Set task: Render the entries below as a Markdown table with the columns No. and Entry, one numbered row per line. Begin at the line that contains "Point to the", stop after the final entry, and leave out blank lines.

# Dataset records start

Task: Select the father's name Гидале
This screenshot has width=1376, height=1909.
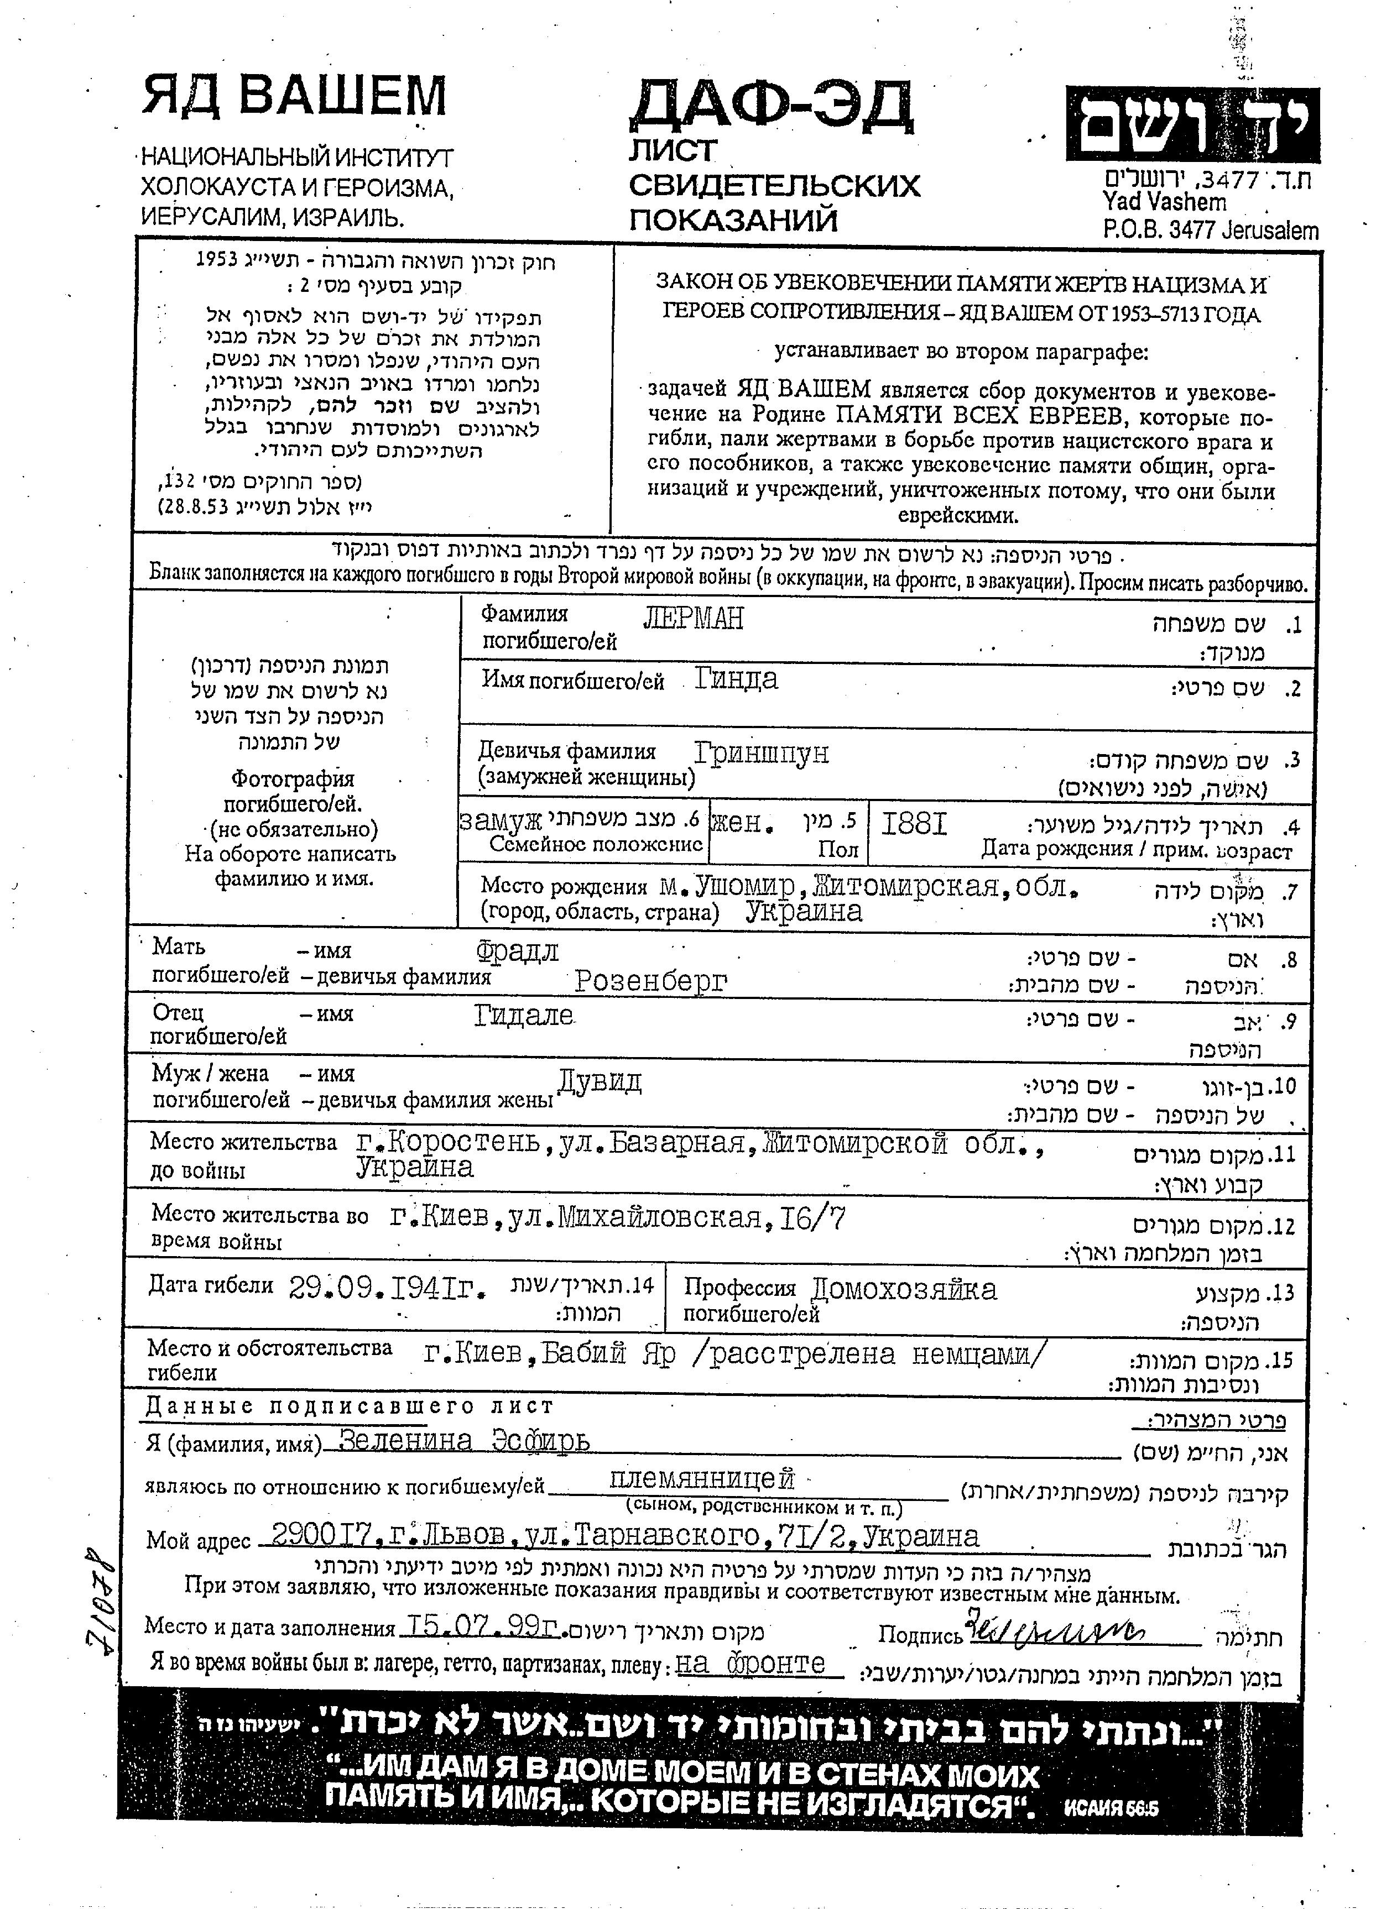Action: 524,1016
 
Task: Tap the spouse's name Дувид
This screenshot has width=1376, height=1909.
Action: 600,1081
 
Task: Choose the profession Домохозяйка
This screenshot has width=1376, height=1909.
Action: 904,1289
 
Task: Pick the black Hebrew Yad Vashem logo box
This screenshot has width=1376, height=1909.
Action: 1192,124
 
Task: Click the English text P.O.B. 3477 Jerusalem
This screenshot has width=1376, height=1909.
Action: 1210,230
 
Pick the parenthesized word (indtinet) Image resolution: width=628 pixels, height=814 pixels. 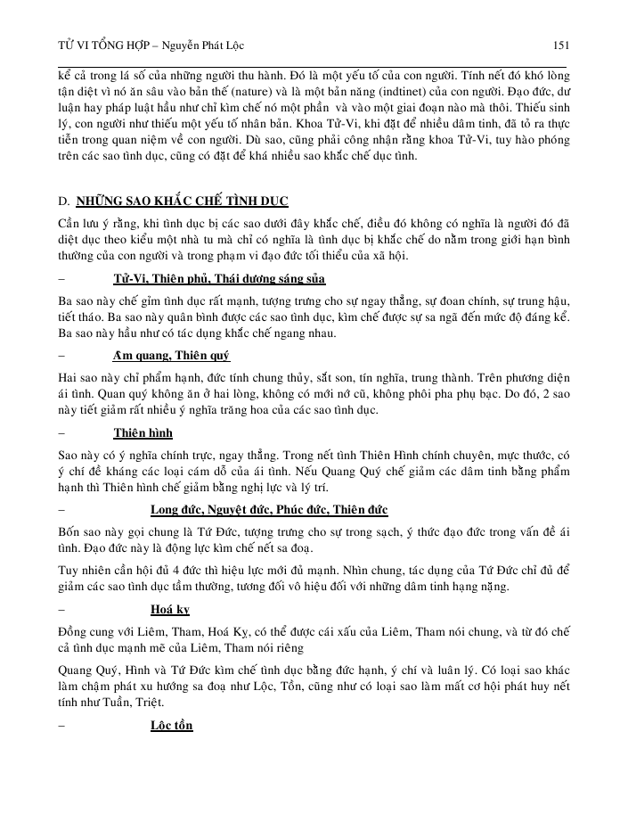pyautogui.click(x=398, y=102)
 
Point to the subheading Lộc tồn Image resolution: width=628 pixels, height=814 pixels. pyautogui.click(x=171, y=727)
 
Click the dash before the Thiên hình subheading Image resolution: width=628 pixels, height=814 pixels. pyautogui.click(x=60, y=433)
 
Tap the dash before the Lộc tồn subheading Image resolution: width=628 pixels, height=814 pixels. pyautogui.click(x=60, y=727)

# Dataset records end

Response:
| No. | Entry |
|---|---|
| 1 | Point to the subheading Lộc tồn Image resolution: width=628 pixels, height=814 pixels. pyautogui.click(x=171, y=727) |
| 2 | Click the dash before the Thiên hình subheading Image resolution: width=628 pixels, height=814 pixels. pyautogui.click(x=60, y=433) |
| 3 | Tap the dash before the Lộc tồn subheading Image resolution: width=628 pixels, height=814 pixels. pyautogui.click(x=60, y=727) |